◆ EXERCISE DETAILS
Only one stretch of the records below is wanted: the lines from the one holding "Open Tage Pettersen's profile picture" through the one holding "Click the 主机名或IP地址". Return it exactly, both ends included.
● ● ● ● ● ● ●
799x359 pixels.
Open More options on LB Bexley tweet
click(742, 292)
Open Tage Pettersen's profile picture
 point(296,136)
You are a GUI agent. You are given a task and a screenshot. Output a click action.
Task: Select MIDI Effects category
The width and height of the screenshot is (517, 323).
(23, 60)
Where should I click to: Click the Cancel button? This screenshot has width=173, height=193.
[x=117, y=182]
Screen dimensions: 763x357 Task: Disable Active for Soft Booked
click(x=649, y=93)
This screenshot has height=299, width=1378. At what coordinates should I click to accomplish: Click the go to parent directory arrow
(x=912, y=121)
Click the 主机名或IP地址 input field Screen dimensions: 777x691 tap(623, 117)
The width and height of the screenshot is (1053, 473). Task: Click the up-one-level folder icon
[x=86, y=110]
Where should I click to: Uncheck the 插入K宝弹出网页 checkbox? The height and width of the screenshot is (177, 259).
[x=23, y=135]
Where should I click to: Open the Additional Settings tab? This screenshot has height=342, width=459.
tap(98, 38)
● ● ● ● ● ● ●
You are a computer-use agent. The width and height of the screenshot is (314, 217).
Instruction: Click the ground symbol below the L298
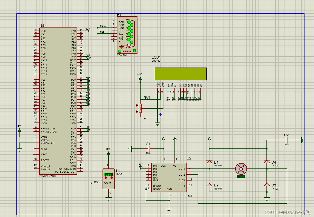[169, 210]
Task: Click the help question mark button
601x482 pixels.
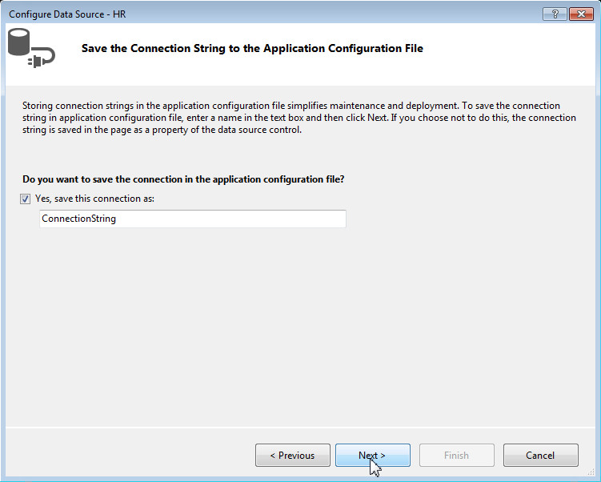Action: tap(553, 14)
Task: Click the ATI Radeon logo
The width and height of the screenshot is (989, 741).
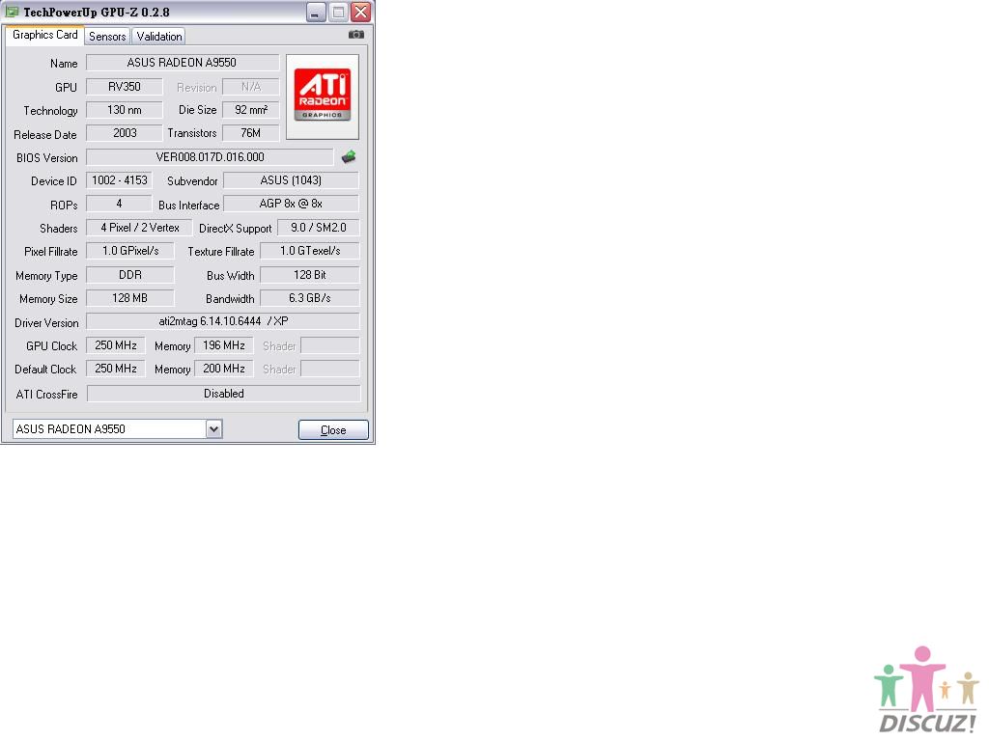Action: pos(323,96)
● ● ● ● ● ● ●
◆ ANSWER BOX
Open Tage Pettersen's profile picture
 point(296,136)
You are a GUI agent. You are given a task and a screenshot. Output a click action.
Task: Select MIDI Effects category
The width and height of the screenshot is (517, 323).
(23, 60)
Where should I click to: Click the Cancel button? This screenshot has width=173, height=193.
[x=117, y=182]
Screen dimensions: 763x357 Task: Disable Active for Soft Booked
click(x=649, y=93)
This screenshot has height=299, width=1378. At what coordinates should I click to accomplish: Click the go to parent directory arrow
(x=912, y=121)
Click the 主机名或IP地址 input field Screen dimensions: 777x691 tap(623, 117)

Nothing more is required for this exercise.